Esses mecanismos fazem parte das regras de funcionamento do Judiciário. O que chama atenção no momento é que eles estão sendo acionados em processos que envolvem os próprios integrantes do STF e instituições centrais do Estado.
Cármen Lúcia fala em “mal-estar cívico”
Durante a sessão de 15 de setembro, a ministra Cármen Lúcia manifestou preocupação com os efeitos da crise sobre a percepção pública do Supremo. Segundo relato da Agência Brasil, a ministra afirmou que os acontecimentos provocaram “mal-estar cívico” e demonstrou consternação diante das acusações e divergências entre integrantes da Corte.
A manifestação revela que a preocupação dentro do próprio tribunal não está restrita aos aspectos processuais. A exposição pública dos conflitos passou a ser tratada também como uma questão relacionada à confiança da sociedade nas instituições.
Uma crise que ainda está em andamento
Apesar da intensidade dos acontecimentos, ainda não é possível afirmar que a crise tenha produzido uma paralisação geral do STF. O tribunal continua julgando outros processos e mantendo sua atividade jurisdicional.

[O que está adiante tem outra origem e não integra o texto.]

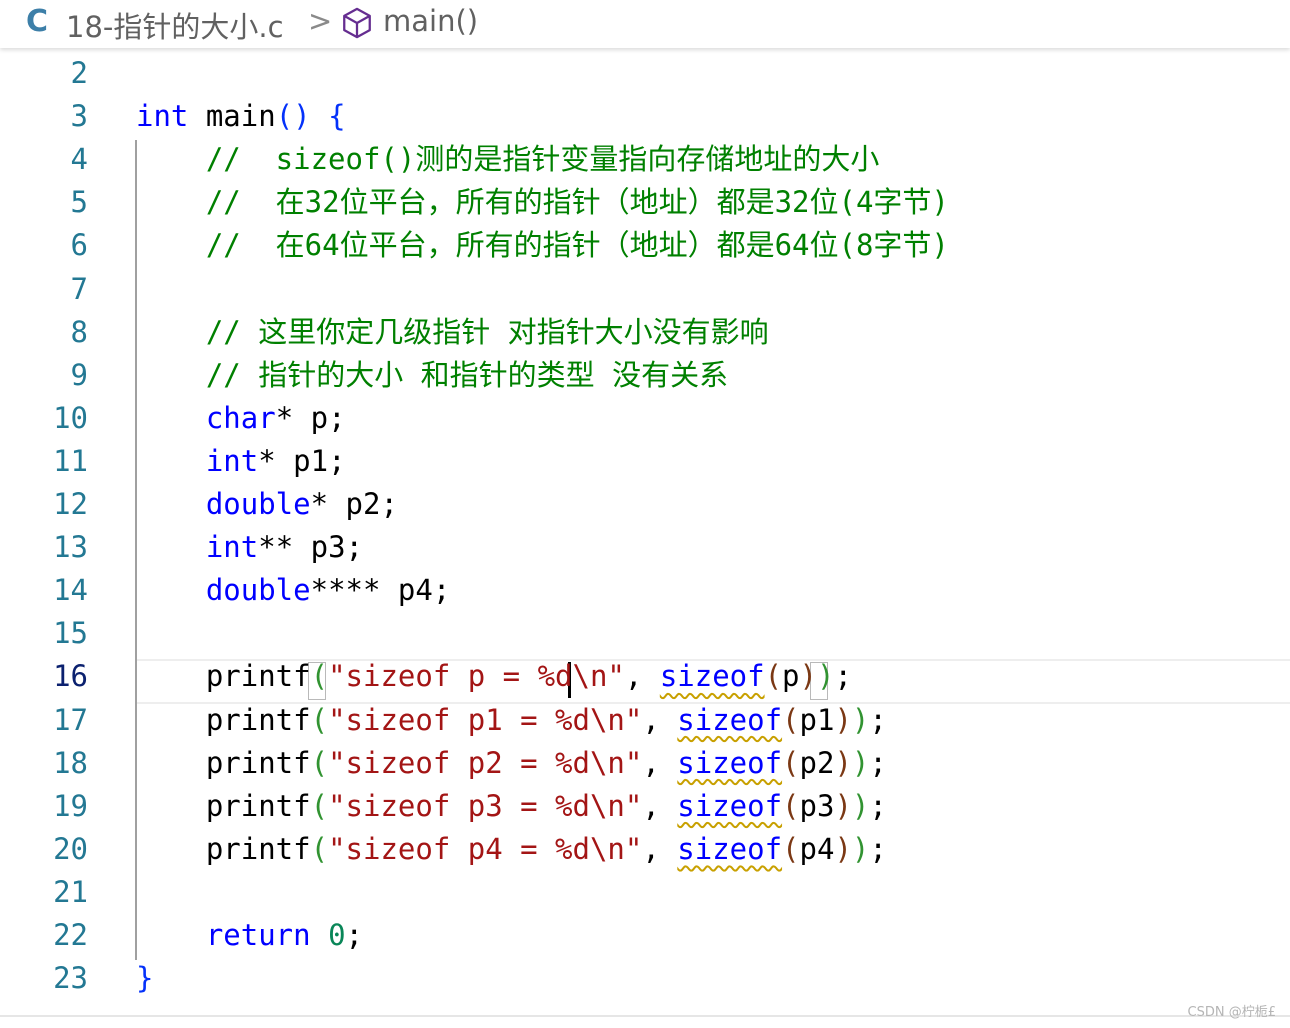 This screenshot has width=1290, height=1028. Describe the element at coordinates (70, 892) in the screenshot. I see `line-number: 21` at that location.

O que se observa é uma concentração de efeitos em processos relacionados ao Banco Master, às investigações envolvendo ministros e a outras controvérsias institucionais. O próprio portal oficial do Supremo mantém o acompanhamento de processos, decisões e demais atividades jurisdicionais da Corte. Supremo Tribunal Federal
O cenário permanece em evolução. Com novos julgamentos previstos para os próximos dias, as decisões do plenário deverão definir não apenas o destino dos processos específicos, mas também a forma como o Supremo administrará divergências envolvendo seus próprios ministros.
Mais do que o resultado de um julgamento isolado, o principal impacto da atual crise está na necessidade de preservar a regularidade dos procedimentos enquanto o tribunal enfrenta uma disputa interna de grande exposição pública.
A continuidade dos julgamentos, a transparência dos procedimentos e a observância das regras de competência e impedimento serão elementos centrais para acompanhar os próximos capítulos da crise.